水銀の硫化物で、一価および二価水銀の化合物が知られている。

(1)硫化水銀(Ⅰ) 塩化水銀(Ⅰ)Hg2Cl2に-10℃以下で硫化水素を作用させると黒色、不安定な粉末として得られる。化学式Hg2S、式量433.2。常温の水溶液ではただちに不均化して、
  Hg22++H2S→Hg+HgS+2H+
のように分解する。

(2)硫化水銀(Ⅱ) 赤色の安定なα(アルファ)態と黒色の準安定なβ(ベータ)態との二つが存在する。化学式HgS、式量232.7。

[中原勝儼]

赤色硫化水銀

天然に辰砂(しんしゃ)として産し、顔料として用いられるときは朱(しゅ)という。
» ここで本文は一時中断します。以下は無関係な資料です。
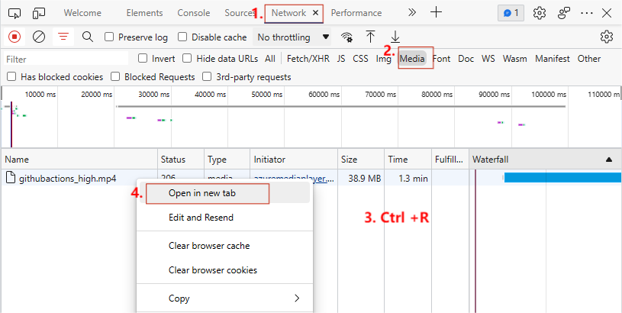Click the Import HAR upload arrow

point(371,37)
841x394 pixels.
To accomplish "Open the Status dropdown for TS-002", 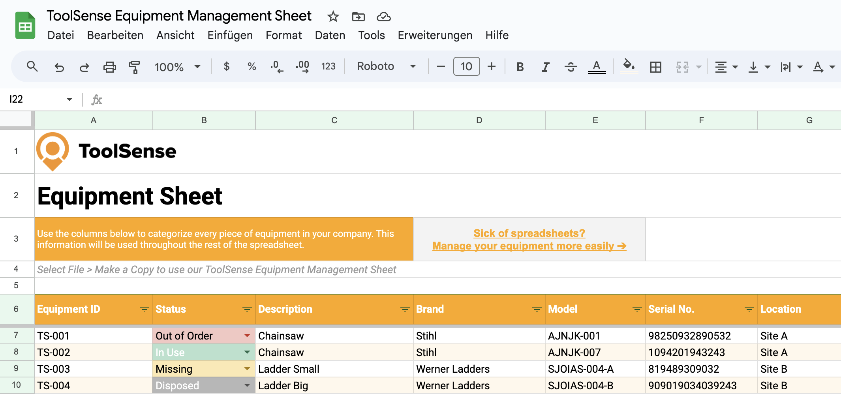I will click(247, 352).

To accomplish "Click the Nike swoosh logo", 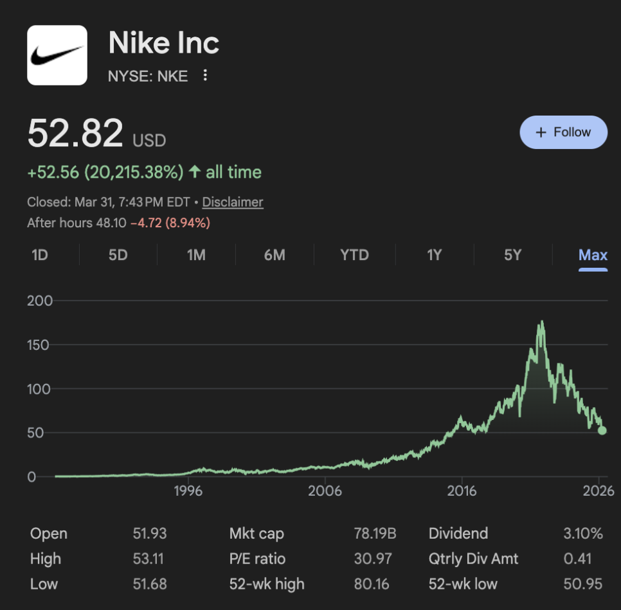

水銀を五硫化カリウムK2S5水溶液と熱するか、黒色硫化水銀を昇華すると得られる。朱赤色結晶性粉末(六方晶系)。硬さ2~2.5。580℃で昇華する。空気中では徐々に暗色となる。水、酸に不溶。硫化アルカリ、水酸化アルカリ水溶液に難溶。王水に溶ける。顔料のほか軟膏(なんこう)として皮膚病の治療に用いられる。

[中原勝儼]

黒色硫化水銀

黒辰砂として天然に産することもある。水銀(Ⅱ)塩水溶液に硫化水素を通じて沈殿させてつくる。黒色の粉末(立方晶系)。446℃で昇華する。水、酸に不溶。硫化アルカリ水溶液にはチオ塩をつくって溶ける。水酸化アルカリ水溶液にも溶け、王水によく溶ける。

[中原勝儼]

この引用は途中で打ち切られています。